• [Excerpt to read]:
########

As Hayek explained in “The Counter Revolution of Science,” hard sciences use a specific set of strict rules and controls, trying to eliminate the human factor, while economics, psychology, sociology, et cetera, all specifically are attempting to understand that human factor. Instead of trying to hide human action and motivation, those are central to their disciplines. Those soft sciences, therefore, should not engage in a pretense of knowledge, where they affect precision and certainty with their metrics and math, when it’s actually somewhat worse than flipping a coin.

 

Hayek clarifies this further in his UCLA interviews in which he speaks multiple times on math:

“[…] I limit the possible achievement of economics to the explanation of a type — One of my friends has explained it as a purely algebraic theory […] you get an algebraic formula without the constants being put in. Just as you have a formula for, say, a hyperbola; if you haven’t got the constants set in, you don’t know what the shape of the hyperbola is — all you know is it’s a hyperbola. So I can say it will be a certain type of pattern, but what specific quantitative dimensions it will have, I cannot predict, because for that I would have to have more information than anybody actually has.” [3]

 

One might suggest that math is not trying to explain the thought processes or any one person’s emotions, rather they’re just calculating or observing the manifestations of economic actors, mainly in the aggregate. Or that it isn’t used to explain human action, it just measures the manifestations thereof.

 

However, even there, there are no constants. If you say that, historically, the money supply went up by X and prices of eggs rose by Y%, sure, you have some data. But what does this mean?

 

One approach is to logically deduce laws and then apply them to explain the data. The other is to posit some strict mathematical relationship between various data points, such that one can supposedly predict — just like with gravity or electricity — the results of various changes in that data. But the latter is clearly absurd. Also, I can’t ignore the fact that measuring is not modeling, and economic models are intended to predict, not to measure.

########

• [Data segment]:
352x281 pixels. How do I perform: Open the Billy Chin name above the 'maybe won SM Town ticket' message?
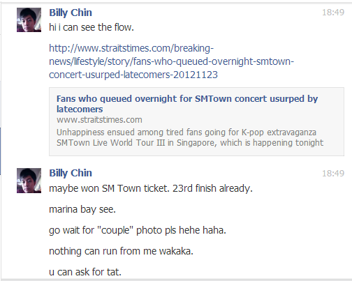click(71, 173)
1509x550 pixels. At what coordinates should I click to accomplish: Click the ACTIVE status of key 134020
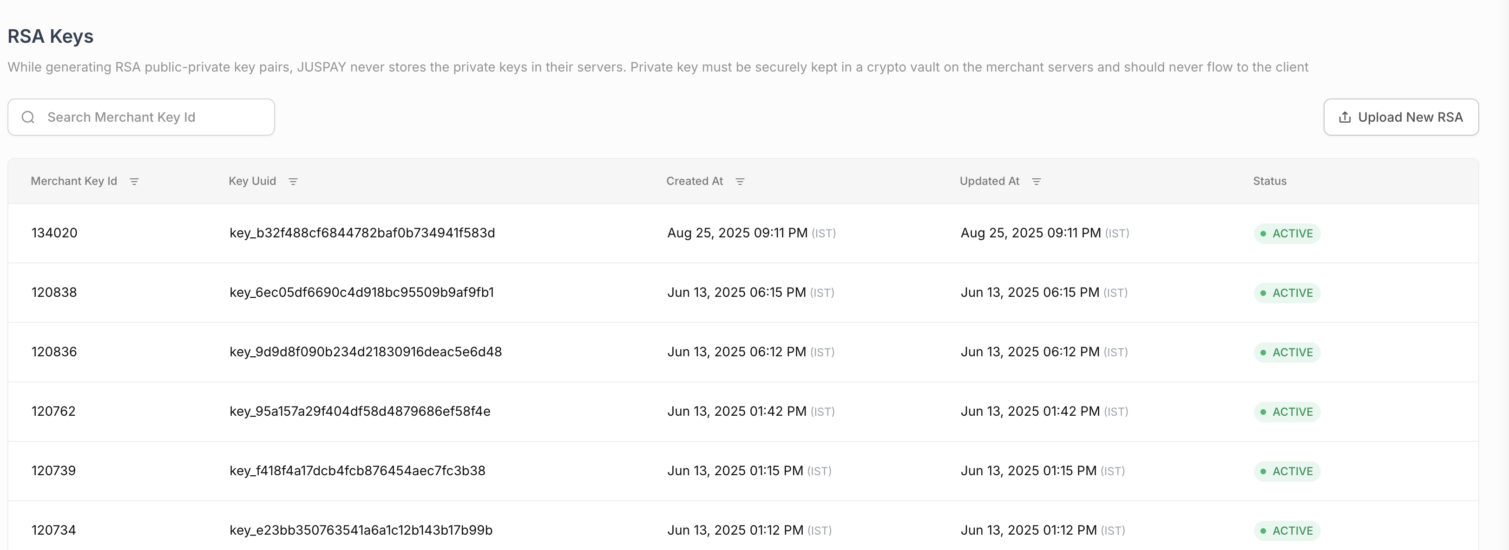coord(1287,233)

########

• [Required tasks]:
• 1. Condense the paragraph of the Hayek excerpt that begins "One approach is to logically deduce" into a short list that keeps its main points.
• 2. Retype the part of the Hayek excerpt between "However, even there, there" and "does this mean?", inclusive.
The data is separate material from the Hayek excerpt.

• [Exercise responses]:
• 1.
- The first approach logically deduces laws and then applies them to explain the data.
- The second approach posits strict mathematical relationships between data points so that the results of changes can supposedly be predicted, as with gravity or electricity. The author calls this clearly absurd.
- Measuring is not modeling, and economic models are meant to predict, not to measure.

• 2.
However, even there, there are no constants. If you say that, historically, the money supply went up by X and prices of eggs rose by Y%, sure, you have some data. But what does this mean?